For the entries below, return the line holding "Given: Cancel the plugin setup wizard" together with all lines after it, unchanged, and leave every picture out.

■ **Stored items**
************
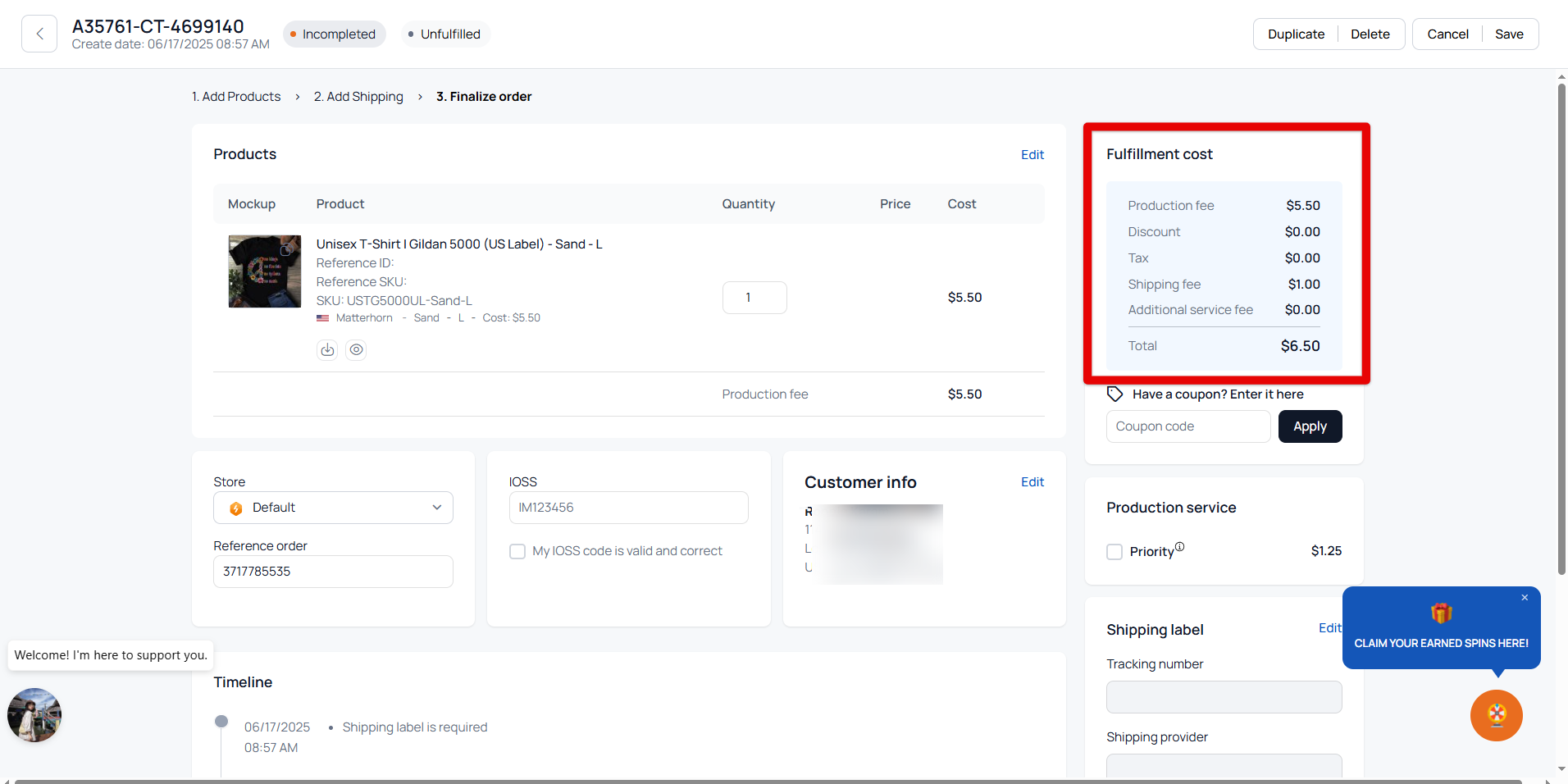The height and width of the screenshot is (784, 1568).
Task: Close the earned spins popup
Action: pyautogui.click(x=1525, y=598)
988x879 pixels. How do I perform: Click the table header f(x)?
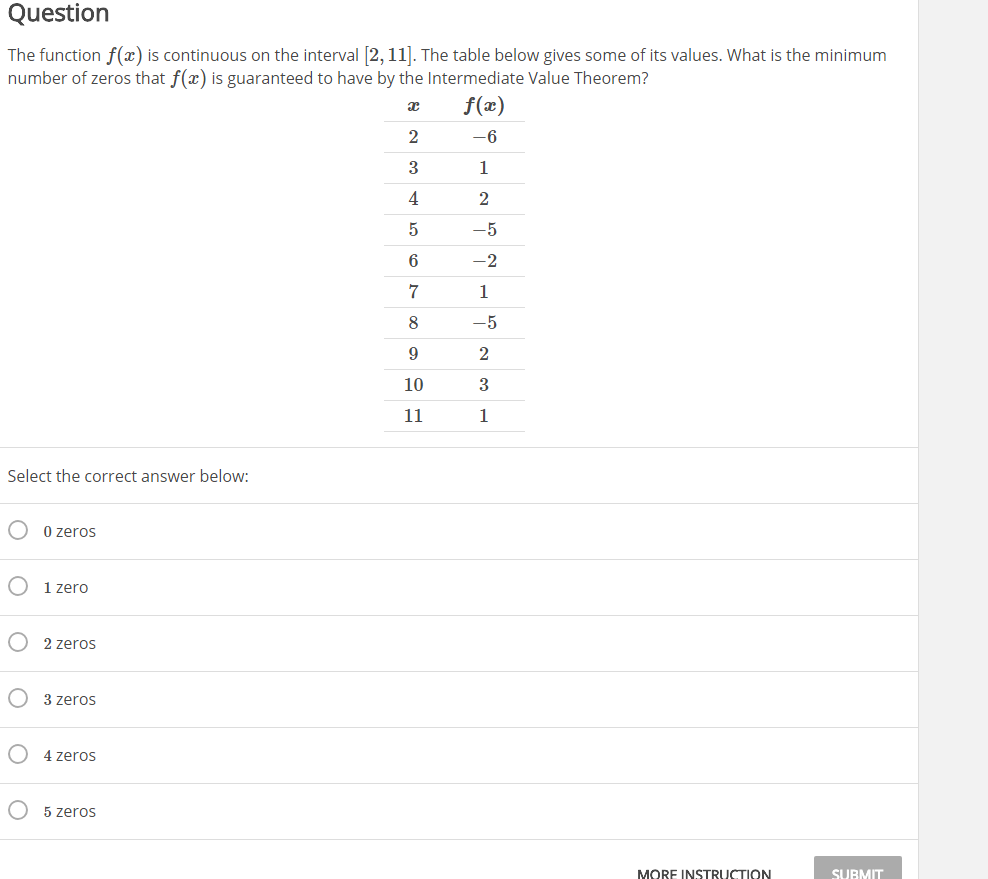point(484,106)
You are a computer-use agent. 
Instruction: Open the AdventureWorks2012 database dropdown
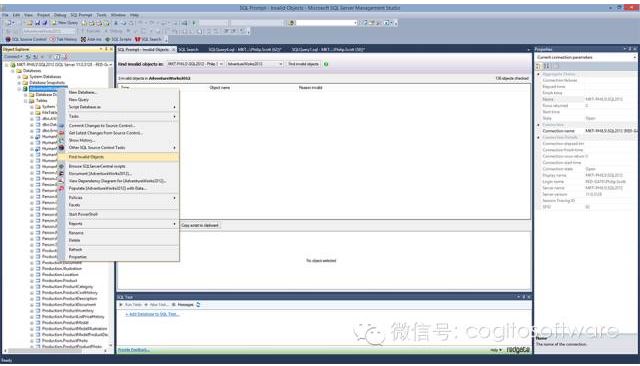255,64
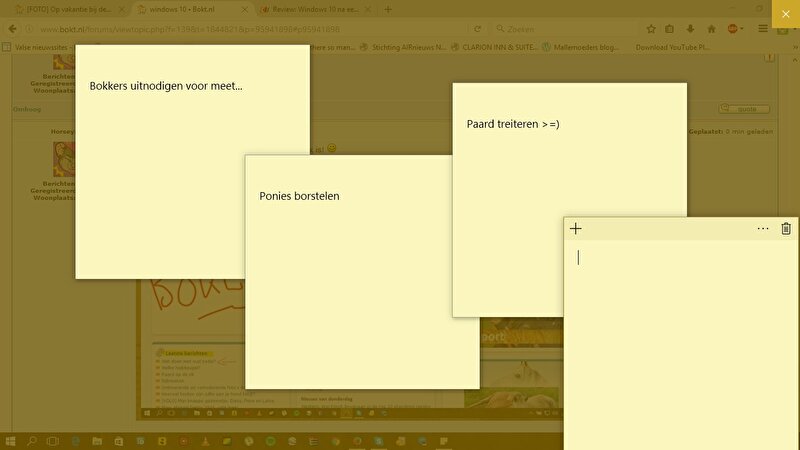Select the 'Bokkers uitnodigen voor meet...' note

coord(192,160)
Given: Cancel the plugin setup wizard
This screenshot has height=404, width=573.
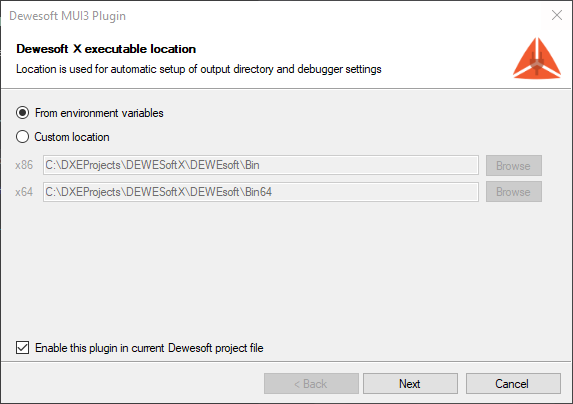Looking at the screenshot, I should pos(513,384).
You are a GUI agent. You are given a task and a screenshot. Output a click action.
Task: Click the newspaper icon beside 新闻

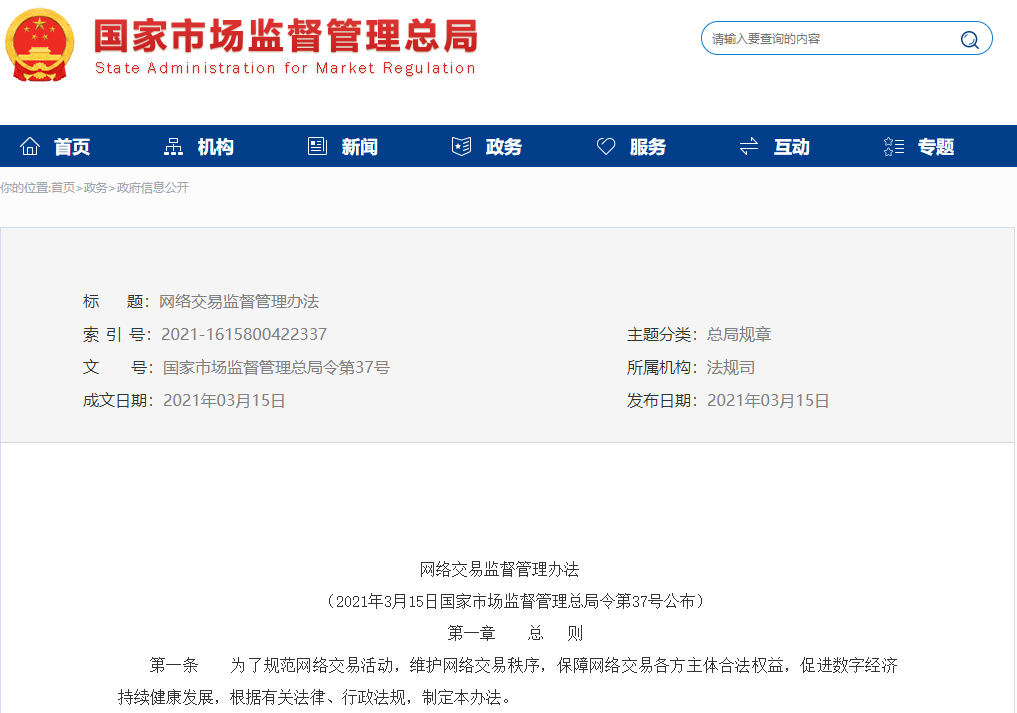[318, 147]
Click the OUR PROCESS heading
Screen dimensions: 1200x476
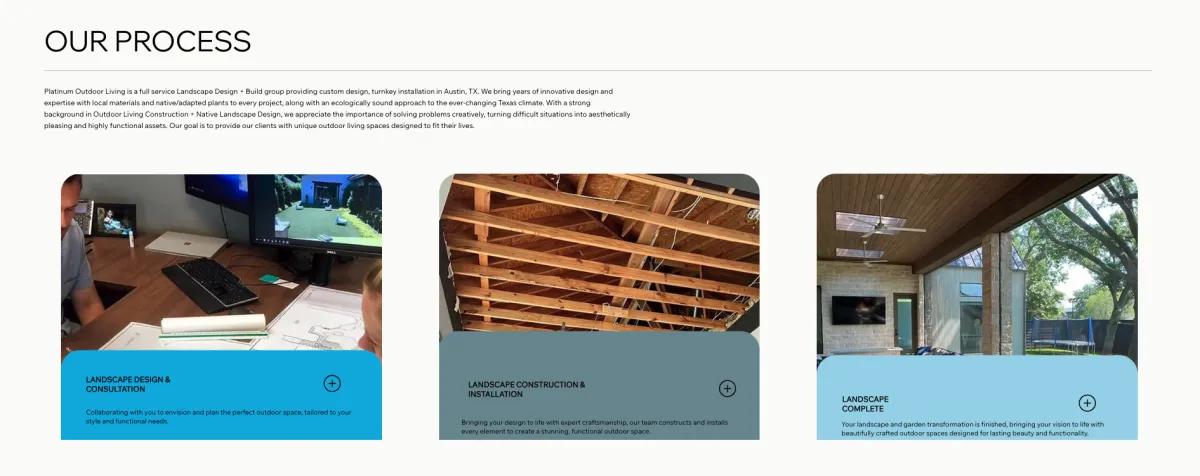pos(148,41)
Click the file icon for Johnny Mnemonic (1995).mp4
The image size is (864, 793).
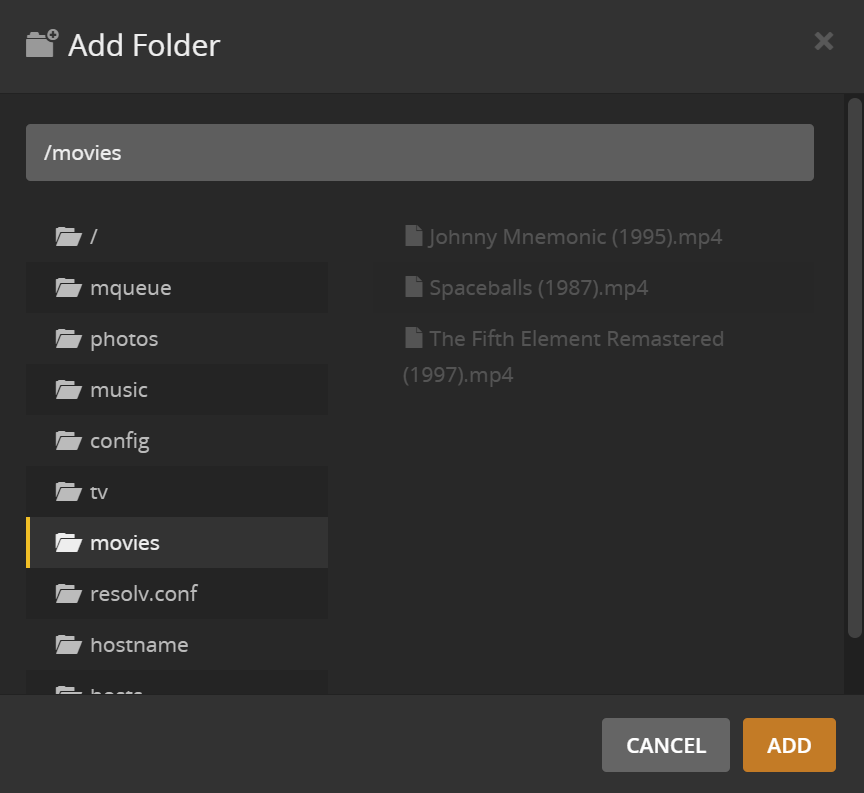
************
■ **Solution below**
Given: Cancel the plugin setup wizard
This screenshot has height=404, width=573.
Looking at the screenshot, I should pos(513,384).
You are a GUI agent. You are given a task and a screenshot. Output a click action.
Task: Click the newspaper icon beside 新闻

[318, 147]
Click the OUR PROCESS heading
Screen dimensions: 1200x476
pos(148,41)
Click the file icon for Johnny Mnemonic (1995).mp4
The image size is (864, 793).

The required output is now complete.